— Begin EXERCISE INPUTS —
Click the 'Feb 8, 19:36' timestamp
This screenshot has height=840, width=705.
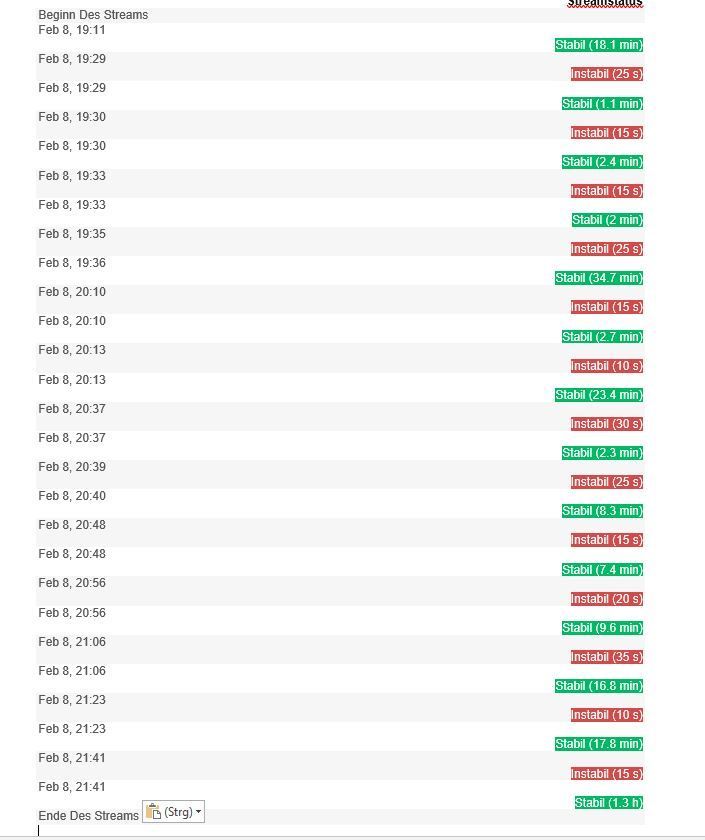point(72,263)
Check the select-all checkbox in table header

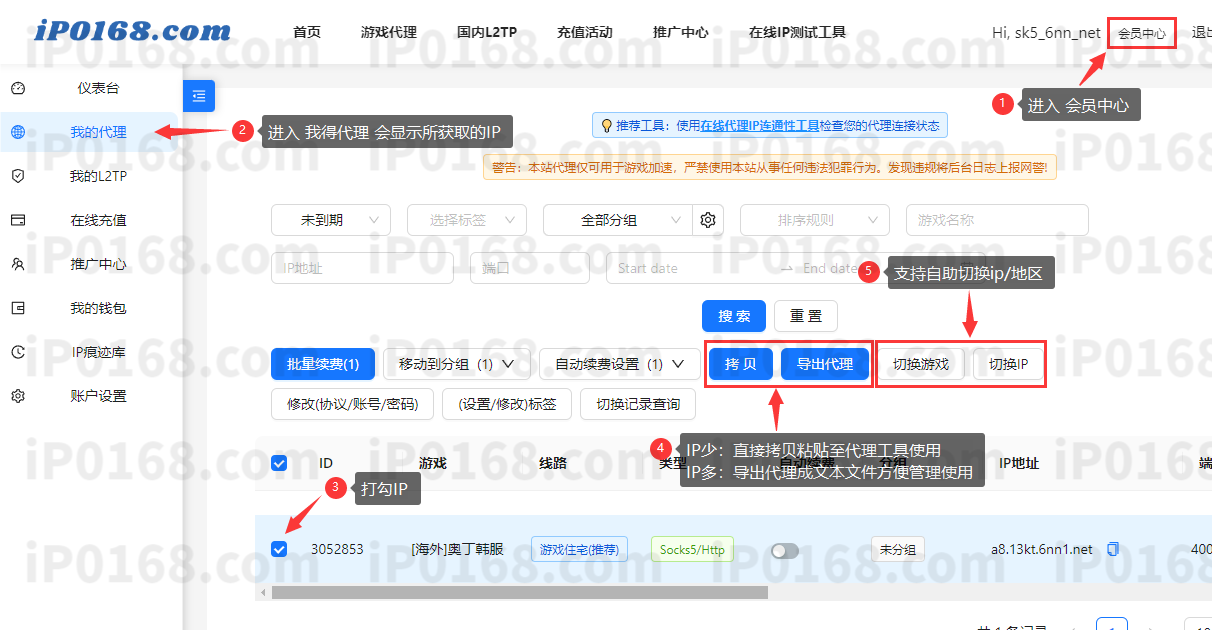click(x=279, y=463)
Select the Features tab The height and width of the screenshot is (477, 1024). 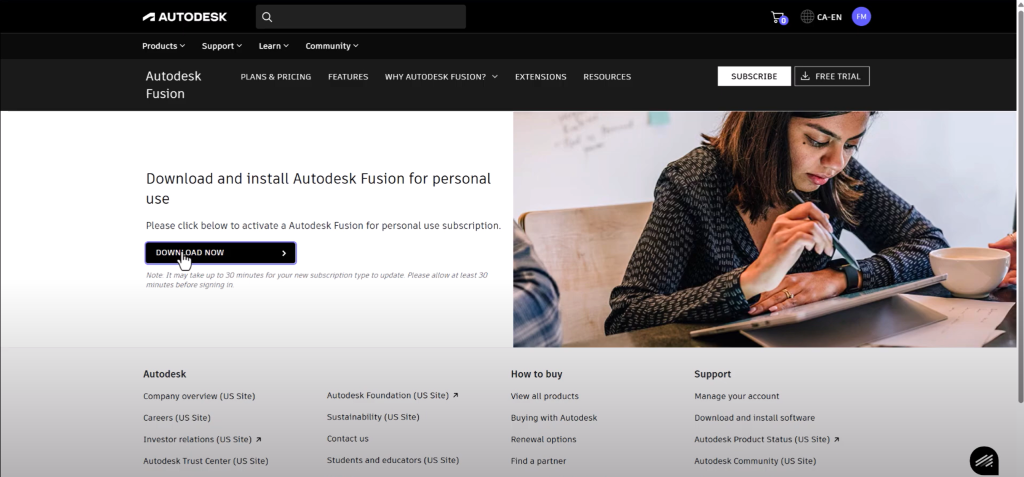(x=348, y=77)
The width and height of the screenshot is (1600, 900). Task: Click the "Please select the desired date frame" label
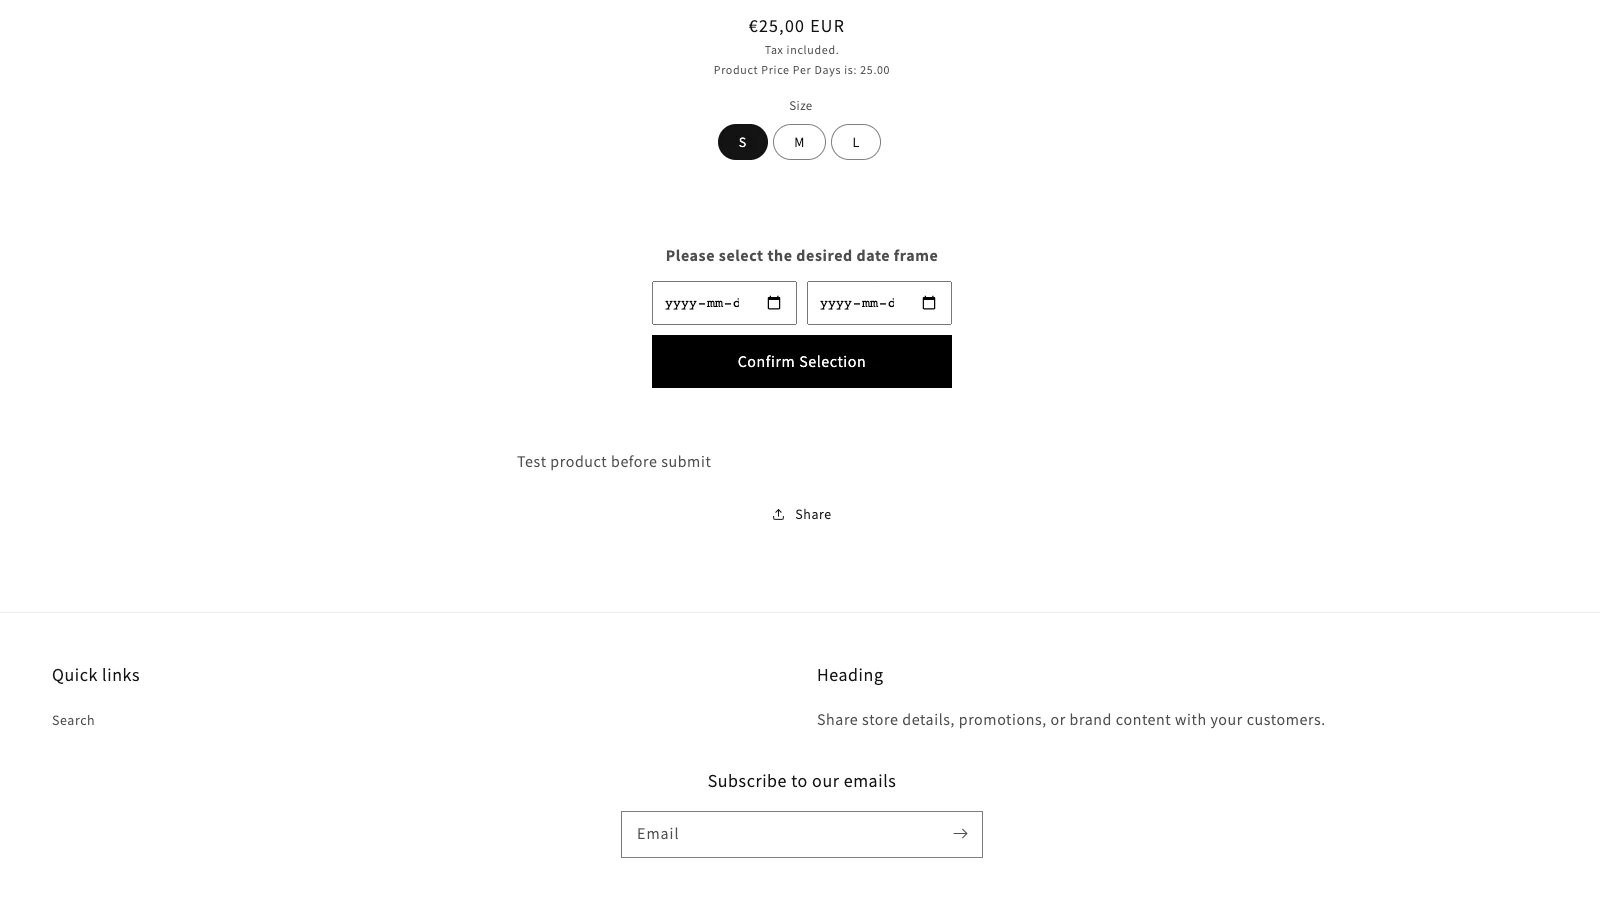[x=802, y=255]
— End EXERCISE INPUTS —
◆ WHAT THE EXERCISE ASKS ◆
Print the items verbatim, starting at the line that contains "The width and" and ending at the final line of the items, and omit the pictures.

◆ OUTPUT BELOW ◆
The width and height of the screenshot is (1600, 900). Task: Click the "Please select the desired date frame" label
[x=802, y=255]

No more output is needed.